● **Given entries**:
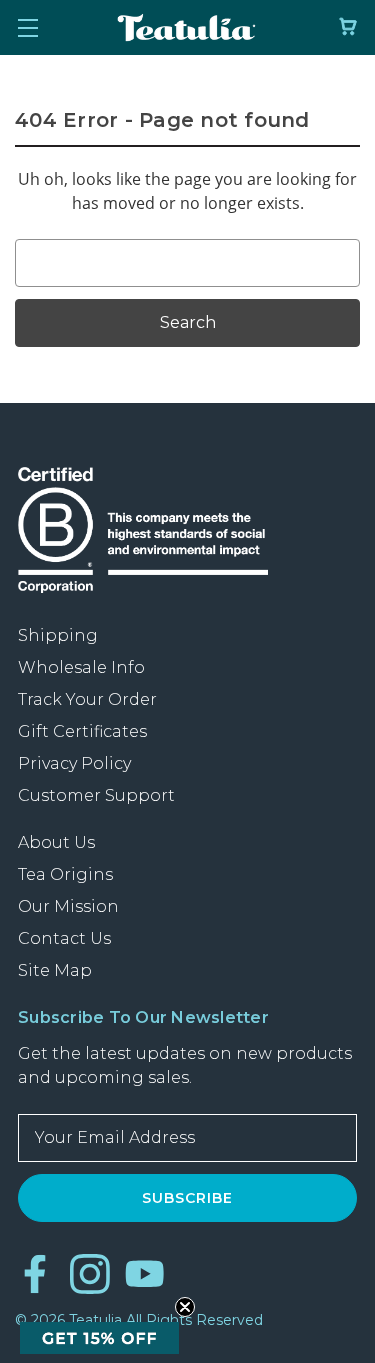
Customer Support (96, 795)
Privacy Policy (74, 763)
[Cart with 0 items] (348, 26)
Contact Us (64, 938)
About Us (56, 842)
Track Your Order (87, 699)
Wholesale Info (81, 667)
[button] (99, 1338)
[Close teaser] (185, 1307)
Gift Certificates (82, 731)
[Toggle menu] (27, 27)
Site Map (55, 970)
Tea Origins (65, 874)
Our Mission (68, 906)
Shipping (58, 635)
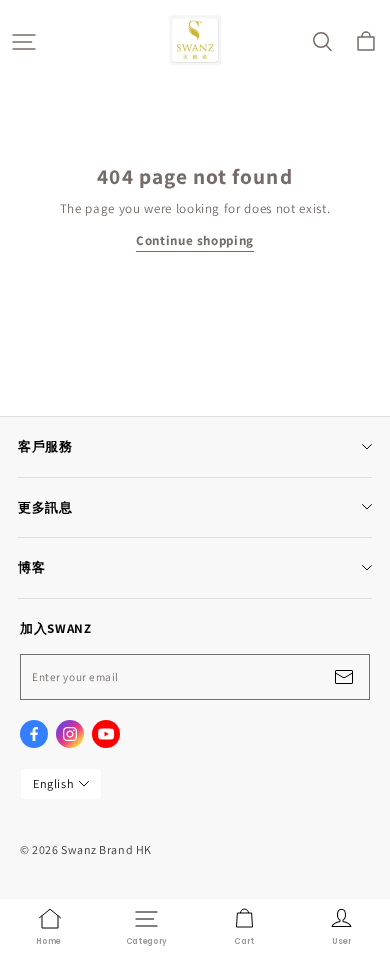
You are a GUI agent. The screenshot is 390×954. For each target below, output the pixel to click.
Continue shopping (195, 240)
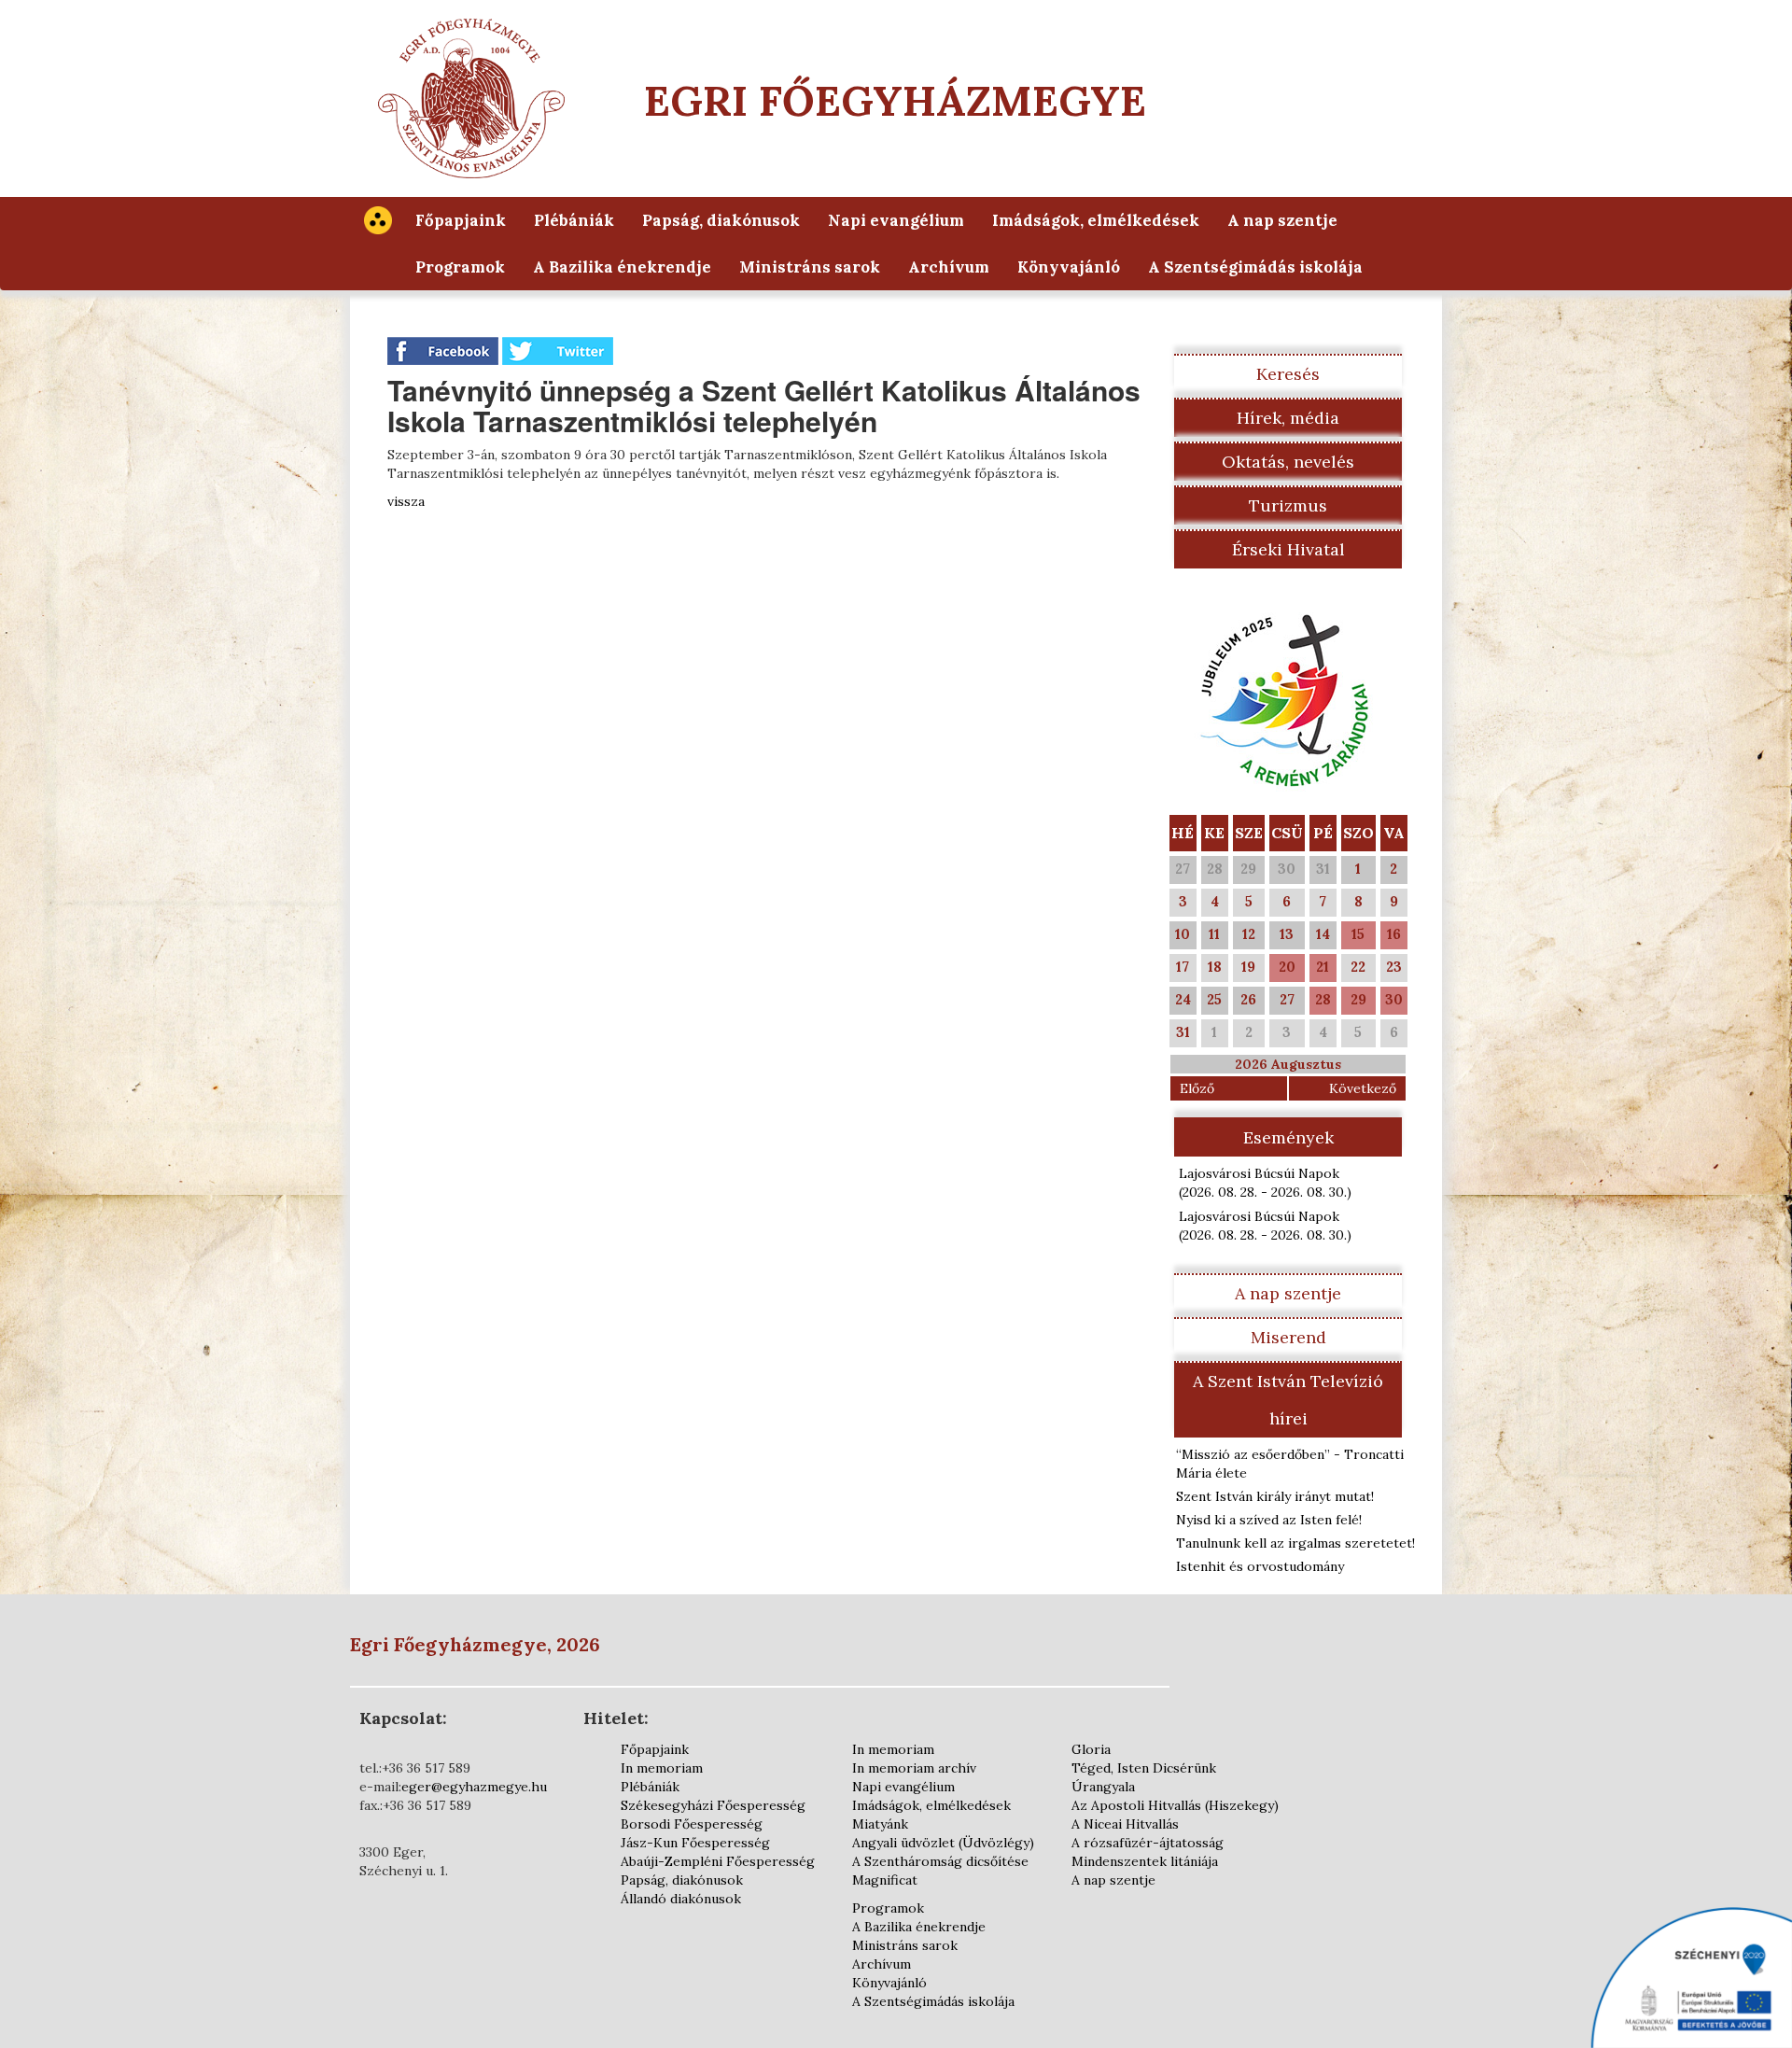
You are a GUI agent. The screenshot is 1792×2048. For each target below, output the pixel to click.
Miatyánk (880, 1824)
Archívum (948, 267)
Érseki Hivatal (1288, 549)
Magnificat (884, 1880)
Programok (460, 267)
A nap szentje (1282, 220)
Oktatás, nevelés (1288, 461)
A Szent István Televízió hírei (1288, 1399)
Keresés (1288, 374)
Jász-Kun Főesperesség (695, 1842)
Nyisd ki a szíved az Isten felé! (1269, 1519)
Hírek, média (1288, 417)
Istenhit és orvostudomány (1260, 1566)
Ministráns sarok (809, 267)
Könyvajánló (1068, 267)
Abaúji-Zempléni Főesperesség (718, 1861)
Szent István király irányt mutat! (1275, 1496)
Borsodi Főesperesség (692, 1824)
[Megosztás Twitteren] (557, 350)
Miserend (1288, 1337)
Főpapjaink (460, 220)
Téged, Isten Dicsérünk (1143, 1768)
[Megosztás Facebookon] (444, 350)
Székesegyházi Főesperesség (713, 1805)
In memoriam (662, 1768)
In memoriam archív (914, 1768)
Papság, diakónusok (721, 220)
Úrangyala (1103, 1786)
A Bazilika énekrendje (622, 267)
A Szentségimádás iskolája (1255, 267)
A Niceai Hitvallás (1125, 1824)
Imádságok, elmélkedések (1095, 220)
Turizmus (1288, 505)
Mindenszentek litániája (1144, 1861)
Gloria (1091, 1749)
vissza (406, 501)
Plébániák (574, 220)
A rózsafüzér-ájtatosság (1147, 1842)
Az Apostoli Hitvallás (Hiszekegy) (1175, 1805)
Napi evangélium (896, 220)
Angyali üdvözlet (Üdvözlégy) (943, 1842)
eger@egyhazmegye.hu (474, 1786)
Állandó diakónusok (681, 1898)
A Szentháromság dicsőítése (940, 1861)
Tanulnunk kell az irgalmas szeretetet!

● **Work order**: What is needed here is an exact transcription of every record above, with images excluded.

● **Written solution**:
Customer Support (96, 795)
Privacy Policy (74, 763)
[Cart with 0 items] (348, 26)
Contact Us (64, 938)
About Us (56, 842)
Track Your Order (87, 699)
Wholesale Info (81, 667)
[button] (99, 1338)
[Close teaser] (185, 1307)
Gift Certificates (82, 731)
[Toggle menu] (27, 27)
Site Map (55, 970)
Tea Origins (65, 874)
Our Mission (68, 906)
Shipping (58, 635)
You are a GUI agent. The screenshot is 390×954. For each target below, output the pixel to click.
Continue shopping (195, 240)
You are a GUI agent. The screenshot is 1792×2048. For each target below, output the pixel to click.
Miatyánk (880, 1824)
Archívum (948, 267)
Érseki Hivatal (1288, 549)
Magnificat (884, 1880)
Programok (460, 267)
A nap szentje (1282, 220)
Oktatás, nevelés (1288, 461)
A Szent István Televízió hírei (1288, 1399)
Keresés (1288, 374)
Jász-Kun Főesperesség (695, 1842)
Nyisd ki a szíved az Isten felé! (1269, 1519)
Hírek, média (1288, 417)
Istenhit és orvostudomány (1260, 1566)
Ministráns sarok (809, 267)
Könyvajánló (1068, 267)
Abaúji-Zempléni Főesperesség (718, 1861)
Szent István király irányt mutat! (1275, 1496)
Borsodi Főesperesség (692, 1824)
[Megosztás Twitteren] (557, 350)
Miserend (1288, 1337)
Főpapjaink (460, 220)
Téged, Isten Dicsérünk (1143, 1768)
[Megosztás Facebookon] (444, 350)
Székesegyházi Főesperesség (713, 1805)
In memoriam (662, 1768)
In memoriam archív (914, 1768)
Papság, diakónusok (721, 220)
Úrangyala (1103, 1786)
A Bazilika énekrendje (622, 267)
A Szentségimádás iskolája (1255, 267)
A Niceai Hitvallás (1125, 1824)
Imádságok, elmélkedések (1095, 220)
Turizmus (1288, 505)
Mindenszentek litániája (1144, 1861)
Gloria (1091, 1749)
vissza (406, 501)
Plébániák (574, 220)
A rózsafüzér-ájtatosság (1147, 1842)
Az Apostoli Hitvallás (Hiszekegy) (1175, 1805)
Napi evangélium (896, 220)
Angyali üdvözlet (Üdvözlégy) (943, 1842)
eger@egyhazmegye.hu (474, 1786)
Állandó diakónusok (681, 1898)
A Szentháromság dicsőítése (940, 1861)
Tanulnunk kell az irgalmas szeretetet!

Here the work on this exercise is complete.